Erstellt am 05. Juni 2012, 18:35

Heinisch-Hosek will Familienbeihilfe neu regeln. Frauenministerin Heinisch-Hosek will die Familienförderung vereinfachen. Sie spricht sich für eine Verdoppelung der Familienbeihilfe bei gleichzeitiger Abschaffung der steuerlichen Frei- und Absetzbeträge aus. Sie lehnt sich damit an ein ähnliches Modell von Arbeiterkammer und Industriellenvereinigung an.

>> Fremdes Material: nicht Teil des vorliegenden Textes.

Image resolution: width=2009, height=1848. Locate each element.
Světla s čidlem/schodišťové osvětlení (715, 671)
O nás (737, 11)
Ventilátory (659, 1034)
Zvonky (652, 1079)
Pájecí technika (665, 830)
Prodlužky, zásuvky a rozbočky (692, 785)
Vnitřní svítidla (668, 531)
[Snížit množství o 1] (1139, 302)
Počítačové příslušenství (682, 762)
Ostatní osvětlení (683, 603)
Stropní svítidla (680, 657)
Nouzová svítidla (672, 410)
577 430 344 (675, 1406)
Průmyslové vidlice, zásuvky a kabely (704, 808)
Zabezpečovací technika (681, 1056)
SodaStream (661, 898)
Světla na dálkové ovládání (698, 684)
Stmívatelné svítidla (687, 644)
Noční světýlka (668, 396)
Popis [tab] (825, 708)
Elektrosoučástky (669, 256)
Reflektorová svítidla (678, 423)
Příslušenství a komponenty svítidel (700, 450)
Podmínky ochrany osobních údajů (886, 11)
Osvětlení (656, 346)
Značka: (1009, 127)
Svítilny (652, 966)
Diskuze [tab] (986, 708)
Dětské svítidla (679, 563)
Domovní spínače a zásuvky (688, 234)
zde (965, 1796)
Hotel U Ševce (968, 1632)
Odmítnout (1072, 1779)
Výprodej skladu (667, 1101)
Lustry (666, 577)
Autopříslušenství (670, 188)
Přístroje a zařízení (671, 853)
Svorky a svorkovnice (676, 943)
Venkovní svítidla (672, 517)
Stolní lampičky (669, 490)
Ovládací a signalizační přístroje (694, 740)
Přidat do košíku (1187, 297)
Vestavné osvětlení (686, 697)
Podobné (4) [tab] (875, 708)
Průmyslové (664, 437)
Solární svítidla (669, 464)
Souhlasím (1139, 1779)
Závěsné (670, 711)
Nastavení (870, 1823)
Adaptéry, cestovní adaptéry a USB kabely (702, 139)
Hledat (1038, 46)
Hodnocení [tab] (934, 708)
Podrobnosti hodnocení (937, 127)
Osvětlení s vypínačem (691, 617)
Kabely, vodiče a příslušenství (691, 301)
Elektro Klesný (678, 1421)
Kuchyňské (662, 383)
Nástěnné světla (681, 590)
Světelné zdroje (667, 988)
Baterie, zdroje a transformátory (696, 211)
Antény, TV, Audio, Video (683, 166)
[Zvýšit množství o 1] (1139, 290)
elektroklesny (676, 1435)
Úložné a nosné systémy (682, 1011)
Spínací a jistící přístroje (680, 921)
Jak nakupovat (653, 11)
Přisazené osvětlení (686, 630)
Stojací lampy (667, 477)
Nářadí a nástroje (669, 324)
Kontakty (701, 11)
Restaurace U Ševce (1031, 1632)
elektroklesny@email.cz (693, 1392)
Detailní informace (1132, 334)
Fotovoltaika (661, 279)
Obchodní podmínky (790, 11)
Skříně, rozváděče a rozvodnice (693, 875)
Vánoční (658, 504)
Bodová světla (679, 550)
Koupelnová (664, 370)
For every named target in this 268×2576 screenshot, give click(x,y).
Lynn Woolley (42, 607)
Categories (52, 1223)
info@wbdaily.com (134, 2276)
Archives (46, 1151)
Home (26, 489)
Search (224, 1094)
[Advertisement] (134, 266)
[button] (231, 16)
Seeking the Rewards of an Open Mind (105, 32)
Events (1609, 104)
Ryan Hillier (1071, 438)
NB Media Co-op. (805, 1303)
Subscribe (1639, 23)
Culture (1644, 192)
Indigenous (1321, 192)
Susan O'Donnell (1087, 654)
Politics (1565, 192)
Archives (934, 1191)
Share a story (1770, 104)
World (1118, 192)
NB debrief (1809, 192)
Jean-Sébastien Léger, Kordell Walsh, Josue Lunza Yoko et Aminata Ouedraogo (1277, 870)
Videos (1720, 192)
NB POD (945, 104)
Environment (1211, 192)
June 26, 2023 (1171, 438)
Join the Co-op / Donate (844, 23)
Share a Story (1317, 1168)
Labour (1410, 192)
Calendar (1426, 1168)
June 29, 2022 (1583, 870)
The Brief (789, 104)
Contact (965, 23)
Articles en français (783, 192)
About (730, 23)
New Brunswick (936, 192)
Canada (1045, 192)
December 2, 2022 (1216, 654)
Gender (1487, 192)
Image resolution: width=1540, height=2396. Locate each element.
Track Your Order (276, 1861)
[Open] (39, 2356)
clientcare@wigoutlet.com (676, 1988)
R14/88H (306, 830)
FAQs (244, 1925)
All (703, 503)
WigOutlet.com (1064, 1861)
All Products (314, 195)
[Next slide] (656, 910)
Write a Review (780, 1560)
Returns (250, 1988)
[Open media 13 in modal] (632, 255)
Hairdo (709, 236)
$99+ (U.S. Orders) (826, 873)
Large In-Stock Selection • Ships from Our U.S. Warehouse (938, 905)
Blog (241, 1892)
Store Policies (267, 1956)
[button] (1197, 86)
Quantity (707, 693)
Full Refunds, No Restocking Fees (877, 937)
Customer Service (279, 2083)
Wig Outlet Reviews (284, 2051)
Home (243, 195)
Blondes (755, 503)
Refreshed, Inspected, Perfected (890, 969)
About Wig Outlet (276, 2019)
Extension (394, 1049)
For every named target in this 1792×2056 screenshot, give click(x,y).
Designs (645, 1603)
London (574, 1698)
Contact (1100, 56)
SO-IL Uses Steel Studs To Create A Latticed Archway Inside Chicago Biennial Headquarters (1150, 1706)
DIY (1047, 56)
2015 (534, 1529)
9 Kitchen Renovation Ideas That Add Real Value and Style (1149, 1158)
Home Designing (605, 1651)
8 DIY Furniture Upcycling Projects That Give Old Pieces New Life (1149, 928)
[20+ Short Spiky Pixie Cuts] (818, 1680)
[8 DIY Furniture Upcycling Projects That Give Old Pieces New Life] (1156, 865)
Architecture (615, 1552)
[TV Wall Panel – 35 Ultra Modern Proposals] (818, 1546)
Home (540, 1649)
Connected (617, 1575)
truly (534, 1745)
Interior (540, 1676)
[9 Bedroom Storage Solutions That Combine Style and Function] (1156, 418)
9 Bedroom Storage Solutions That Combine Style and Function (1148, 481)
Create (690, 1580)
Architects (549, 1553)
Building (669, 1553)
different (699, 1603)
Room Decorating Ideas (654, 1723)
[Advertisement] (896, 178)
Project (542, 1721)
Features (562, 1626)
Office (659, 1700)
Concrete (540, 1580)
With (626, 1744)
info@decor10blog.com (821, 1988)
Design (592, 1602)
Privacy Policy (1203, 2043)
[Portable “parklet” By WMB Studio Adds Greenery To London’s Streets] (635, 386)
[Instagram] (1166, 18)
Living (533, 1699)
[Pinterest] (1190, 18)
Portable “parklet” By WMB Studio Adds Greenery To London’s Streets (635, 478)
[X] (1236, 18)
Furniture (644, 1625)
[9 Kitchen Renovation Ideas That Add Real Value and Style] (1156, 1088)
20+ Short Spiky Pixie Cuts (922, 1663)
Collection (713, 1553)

Die Frauenministerin will die Familienbeihilfe auf monatlich 225 Euro anheben, für Kinder ab 15 Jahren auf 240 Euro. Derzeit macht die Familienbeihilfe beim ersten Kind mindestens 105 Euro aus. Sie ist aber nach dem Alter des Kindes und der Zahl der Geschwister vielfach gestaffelt. Den zusätzlich gewährten Absetzbetrag von monatlich rund 58 Euro pro Kind will Heinsich-Hosek dafür ebenso abschaffen wie die Mehrkindstaffel und den Alleinverdiener-Absetzbetrag. Auch den Kinderfreibetrag und den Freibetrag für die Kinderbetreuungskosten will die Frauenministerin streichen. Ebenfalls abschaffen will sie die 100 Euro Schulstartgeld für die Sechs- bis 15-Jährigen, die jeweils im September ausgezahlt werden. Einen Zuschuss soll es nur noch für behinderte Kinder in der Höhe von 140 Euro pro Monat und für Alleinerziehende von 50 Euro pro Monat und Kind geben.

Nach Angaben der Frauenministerin würden praktisch alle Familien von ihrem neue System profitieren, schlechter aussteigen würden nur einige Alleinverdiener mit hohem Einkommen und mehreren Kindern. Da die Freibeträge von den Steuerzahlern nicht zur Gänze geltend gemacht werden, würden mit ihrem System rund 150 Millionen Euro übrig bleiben. Diese will Heinisch-Hosek in die Errichtung von Krippenplätzen und längere Öffnungszeiten von Kinderbetreuungseinrichtungen stecken.